There are many ceremonies for ancestors in the various spiritual traditions so I do not see any need to add to rather a large world collection. However, this is a little something which is less formal.
If you live near an ancestral burial ground for your own family, this is where you will work. If you do not, find the local burial ground and look for the oldest untended graves. These are someone's ancestors, but their memory is uncared for. By caring for (adopting) a forgotten ancestor, you are taking a step towards the consciousness of responsibility. Maybe someone somewhere is doing the same for your ancestors.
When you have found what you are looking for, take them a gift of food or wine. Put it on their graves and tell them, in your mind, about yourself. Tell them about your world, what is good and what is bad. Tend their grave, plant flowers, leave poems written and folded up.
It is not that they are hanging around listening; they will probably be well on their cycle of birth and death. It is much deeper than the personal. It is the respect and acknowledgment of what has been before. It is respecting the struggles that the early peoples went through so that we may have life. It honors their memorywhich is all part of the building blocks of community.
If you choose to honor and tend a ceremonial burial (a mound, chamber etc. that is still intact) then it is a different story. The consciousness of that person is still there, tied to the land or tribe.
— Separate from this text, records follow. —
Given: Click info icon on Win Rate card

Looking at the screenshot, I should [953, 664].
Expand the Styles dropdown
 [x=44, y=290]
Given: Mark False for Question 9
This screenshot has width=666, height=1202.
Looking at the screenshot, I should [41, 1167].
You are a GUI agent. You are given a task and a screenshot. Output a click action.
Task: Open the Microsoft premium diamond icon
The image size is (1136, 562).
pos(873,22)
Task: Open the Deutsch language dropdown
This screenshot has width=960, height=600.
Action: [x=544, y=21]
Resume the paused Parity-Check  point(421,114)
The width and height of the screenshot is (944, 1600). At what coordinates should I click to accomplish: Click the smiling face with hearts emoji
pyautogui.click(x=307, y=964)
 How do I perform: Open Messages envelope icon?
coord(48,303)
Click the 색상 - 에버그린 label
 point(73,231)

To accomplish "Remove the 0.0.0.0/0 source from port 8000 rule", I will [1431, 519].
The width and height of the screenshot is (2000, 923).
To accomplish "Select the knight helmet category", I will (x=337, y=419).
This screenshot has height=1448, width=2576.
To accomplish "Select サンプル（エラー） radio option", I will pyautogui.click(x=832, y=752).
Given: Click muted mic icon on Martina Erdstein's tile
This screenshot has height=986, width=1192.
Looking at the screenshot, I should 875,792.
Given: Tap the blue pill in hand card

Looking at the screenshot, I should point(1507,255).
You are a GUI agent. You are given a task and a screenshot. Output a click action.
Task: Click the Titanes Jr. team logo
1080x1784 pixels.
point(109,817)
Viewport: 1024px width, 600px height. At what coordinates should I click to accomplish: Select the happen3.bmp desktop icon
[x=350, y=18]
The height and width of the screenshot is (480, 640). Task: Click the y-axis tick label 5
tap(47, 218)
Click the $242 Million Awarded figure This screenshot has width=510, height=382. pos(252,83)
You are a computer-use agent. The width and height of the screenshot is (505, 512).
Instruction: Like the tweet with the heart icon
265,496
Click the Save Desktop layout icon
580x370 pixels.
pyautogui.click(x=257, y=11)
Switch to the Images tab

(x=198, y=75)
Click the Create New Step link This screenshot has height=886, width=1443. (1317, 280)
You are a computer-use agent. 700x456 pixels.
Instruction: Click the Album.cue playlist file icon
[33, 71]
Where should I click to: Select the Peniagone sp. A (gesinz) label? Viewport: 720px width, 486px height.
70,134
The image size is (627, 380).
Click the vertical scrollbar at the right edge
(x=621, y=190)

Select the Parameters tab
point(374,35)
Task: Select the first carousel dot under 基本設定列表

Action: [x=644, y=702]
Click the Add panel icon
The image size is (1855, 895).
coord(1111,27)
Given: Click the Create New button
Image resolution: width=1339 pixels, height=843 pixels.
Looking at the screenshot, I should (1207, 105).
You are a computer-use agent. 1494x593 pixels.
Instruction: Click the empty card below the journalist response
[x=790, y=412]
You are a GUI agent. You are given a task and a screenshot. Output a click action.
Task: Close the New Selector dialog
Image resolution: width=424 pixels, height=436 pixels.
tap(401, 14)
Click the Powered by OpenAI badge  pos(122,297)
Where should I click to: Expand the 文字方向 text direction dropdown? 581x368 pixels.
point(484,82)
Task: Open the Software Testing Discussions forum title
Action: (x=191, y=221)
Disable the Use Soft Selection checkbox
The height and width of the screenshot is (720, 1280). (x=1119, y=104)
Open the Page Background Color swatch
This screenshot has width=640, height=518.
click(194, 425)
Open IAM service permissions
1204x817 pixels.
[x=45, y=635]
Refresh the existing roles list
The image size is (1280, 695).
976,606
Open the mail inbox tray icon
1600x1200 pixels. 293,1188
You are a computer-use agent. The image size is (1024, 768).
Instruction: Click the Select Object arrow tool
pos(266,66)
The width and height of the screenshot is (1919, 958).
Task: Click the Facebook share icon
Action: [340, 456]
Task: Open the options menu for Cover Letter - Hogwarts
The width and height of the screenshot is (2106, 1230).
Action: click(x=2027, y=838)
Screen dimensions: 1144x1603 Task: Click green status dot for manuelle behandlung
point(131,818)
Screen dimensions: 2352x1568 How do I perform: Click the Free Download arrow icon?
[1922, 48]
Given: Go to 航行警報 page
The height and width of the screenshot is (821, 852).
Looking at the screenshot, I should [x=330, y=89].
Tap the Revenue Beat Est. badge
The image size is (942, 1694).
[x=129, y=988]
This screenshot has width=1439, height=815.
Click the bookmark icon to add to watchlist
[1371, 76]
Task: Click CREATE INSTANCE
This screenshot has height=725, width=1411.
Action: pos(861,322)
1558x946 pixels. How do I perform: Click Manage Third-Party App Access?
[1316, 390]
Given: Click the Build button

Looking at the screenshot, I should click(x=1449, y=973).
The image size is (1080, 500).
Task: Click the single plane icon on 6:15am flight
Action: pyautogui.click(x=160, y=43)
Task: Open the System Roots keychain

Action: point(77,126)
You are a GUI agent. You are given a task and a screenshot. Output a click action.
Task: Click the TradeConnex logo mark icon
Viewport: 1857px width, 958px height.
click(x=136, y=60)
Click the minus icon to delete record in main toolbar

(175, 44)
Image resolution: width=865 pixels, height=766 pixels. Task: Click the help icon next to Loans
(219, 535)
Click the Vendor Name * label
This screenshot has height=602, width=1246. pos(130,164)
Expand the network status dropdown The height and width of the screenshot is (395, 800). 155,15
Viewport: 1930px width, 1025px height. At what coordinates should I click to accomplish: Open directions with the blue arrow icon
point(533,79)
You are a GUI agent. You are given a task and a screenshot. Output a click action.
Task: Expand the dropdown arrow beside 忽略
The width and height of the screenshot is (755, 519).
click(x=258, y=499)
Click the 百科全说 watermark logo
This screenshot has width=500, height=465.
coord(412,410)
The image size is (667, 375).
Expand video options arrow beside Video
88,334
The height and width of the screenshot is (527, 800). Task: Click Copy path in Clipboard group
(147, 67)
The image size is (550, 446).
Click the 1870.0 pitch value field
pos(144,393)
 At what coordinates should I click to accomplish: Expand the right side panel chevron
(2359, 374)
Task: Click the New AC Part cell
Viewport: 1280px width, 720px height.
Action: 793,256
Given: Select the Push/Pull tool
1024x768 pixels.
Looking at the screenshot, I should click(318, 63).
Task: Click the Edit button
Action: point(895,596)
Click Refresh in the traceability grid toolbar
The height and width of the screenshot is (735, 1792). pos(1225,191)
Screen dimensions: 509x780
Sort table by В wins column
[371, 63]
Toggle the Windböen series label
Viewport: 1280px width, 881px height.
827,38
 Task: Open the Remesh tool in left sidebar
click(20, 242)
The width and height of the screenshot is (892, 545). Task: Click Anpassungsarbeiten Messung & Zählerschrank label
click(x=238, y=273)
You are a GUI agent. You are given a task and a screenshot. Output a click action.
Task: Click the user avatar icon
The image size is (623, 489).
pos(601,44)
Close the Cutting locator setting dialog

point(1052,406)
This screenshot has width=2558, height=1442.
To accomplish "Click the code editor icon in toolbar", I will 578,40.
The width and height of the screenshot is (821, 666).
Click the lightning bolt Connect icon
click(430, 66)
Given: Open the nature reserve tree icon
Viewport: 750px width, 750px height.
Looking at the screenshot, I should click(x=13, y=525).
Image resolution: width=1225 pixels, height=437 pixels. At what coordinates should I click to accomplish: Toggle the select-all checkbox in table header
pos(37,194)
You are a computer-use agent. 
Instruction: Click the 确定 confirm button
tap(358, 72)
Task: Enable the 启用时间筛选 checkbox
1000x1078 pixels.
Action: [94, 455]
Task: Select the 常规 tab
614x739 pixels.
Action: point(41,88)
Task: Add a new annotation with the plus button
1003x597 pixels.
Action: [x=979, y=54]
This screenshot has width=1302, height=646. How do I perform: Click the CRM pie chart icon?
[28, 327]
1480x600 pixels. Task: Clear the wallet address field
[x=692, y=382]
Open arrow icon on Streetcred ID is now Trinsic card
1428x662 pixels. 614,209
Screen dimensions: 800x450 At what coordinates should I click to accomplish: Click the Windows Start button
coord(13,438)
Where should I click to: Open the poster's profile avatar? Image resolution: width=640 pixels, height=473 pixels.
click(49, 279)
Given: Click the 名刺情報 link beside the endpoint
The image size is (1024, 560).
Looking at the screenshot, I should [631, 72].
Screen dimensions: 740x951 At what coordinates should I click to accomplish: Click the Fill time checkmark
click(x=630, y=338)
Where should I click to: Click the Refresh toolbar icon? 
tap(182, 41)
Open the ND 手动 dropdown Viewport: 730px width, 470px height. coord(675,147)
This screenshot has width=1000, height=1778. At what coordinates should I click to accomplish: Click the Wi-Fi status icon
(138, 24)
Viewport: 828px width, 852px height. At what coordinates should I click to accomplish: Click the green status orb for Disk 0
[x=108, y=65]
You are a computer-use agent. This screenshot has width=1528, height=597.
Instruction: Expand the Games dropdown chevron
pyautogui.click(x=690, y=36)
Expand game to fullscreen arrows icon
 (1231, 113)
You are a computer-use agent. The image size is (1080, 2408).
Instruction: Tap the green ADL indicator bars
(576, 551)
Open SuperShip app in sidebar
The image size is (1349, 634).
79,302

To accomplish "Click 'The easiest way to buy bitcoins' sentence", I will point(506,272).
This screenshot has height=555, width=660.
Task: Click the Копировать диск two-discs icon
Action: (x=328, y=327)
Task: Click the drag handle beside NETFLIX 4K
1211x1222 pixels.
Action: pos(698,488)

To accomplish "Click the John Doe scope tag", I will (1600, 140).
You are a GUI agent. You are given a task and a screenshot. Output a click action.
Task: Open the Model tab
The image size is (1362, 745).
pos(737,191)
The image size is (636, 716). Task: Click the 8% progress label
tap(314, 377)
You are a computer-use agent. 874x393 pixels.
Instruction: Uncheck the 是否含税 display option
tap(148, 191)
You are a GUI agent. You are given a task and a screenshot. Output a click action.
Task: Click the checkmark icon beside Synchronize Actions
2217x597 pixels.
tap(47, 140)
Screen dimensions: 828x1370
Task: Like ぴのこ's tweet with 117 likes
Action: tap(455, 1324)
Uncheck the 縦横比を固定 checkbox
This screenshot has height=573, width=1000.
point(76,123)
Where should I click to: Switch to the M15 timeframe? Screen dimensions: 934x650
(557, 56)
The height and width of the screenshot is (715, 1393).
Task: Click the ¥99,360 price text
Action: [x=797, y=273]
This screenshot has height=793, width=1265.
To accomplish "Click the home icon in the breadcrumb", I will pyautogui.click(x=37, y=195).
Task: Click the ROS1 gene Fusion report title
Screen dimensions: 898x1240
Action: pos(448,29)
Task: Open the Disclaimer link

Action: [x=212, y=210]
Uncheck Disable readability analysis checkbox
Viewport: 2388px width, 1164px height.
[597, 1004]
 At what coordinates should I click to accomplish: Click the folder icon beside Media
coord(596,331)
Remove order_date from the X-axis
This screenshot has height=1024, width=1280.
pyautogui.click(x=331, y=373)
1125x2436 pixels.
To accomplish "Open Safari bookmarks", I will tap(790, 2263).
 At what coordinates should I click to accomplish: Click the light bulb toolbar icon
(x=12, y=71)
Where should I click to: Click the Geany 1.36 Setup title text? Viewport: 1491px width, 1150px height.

They offered themselves in sacrifice to act as an interface between the tribe and the people, or they agreed to such a burial so that they could stay within the consciousness of the land in service. This is why it is so destructive for archeologists to remove ceremonial burials: they are stripping the land of its human interface.
With such a burial, it is often easy to interact with the being that is there. Honor them and be quietly respectful. Offer your best wine and food as an energetic gift.
Do not try to perform ceremonies or magic in connection with them; that is just bad manners. Instead be a servant, a tender, to acknowledge them without interfering with their work.
I made contact with a woman in a ceremonial burial in Madison WI, where there are many such burial mounds. All she wanted was to be remembered. I offered her a ring of gold in friendship. It was a gold ear loop. Sometimes I wear the other one and leave one ear bare in her memory. So whenever I touch the naked lobe, I think of her and she is honored in her work. It is very simple and clear. That is all they want.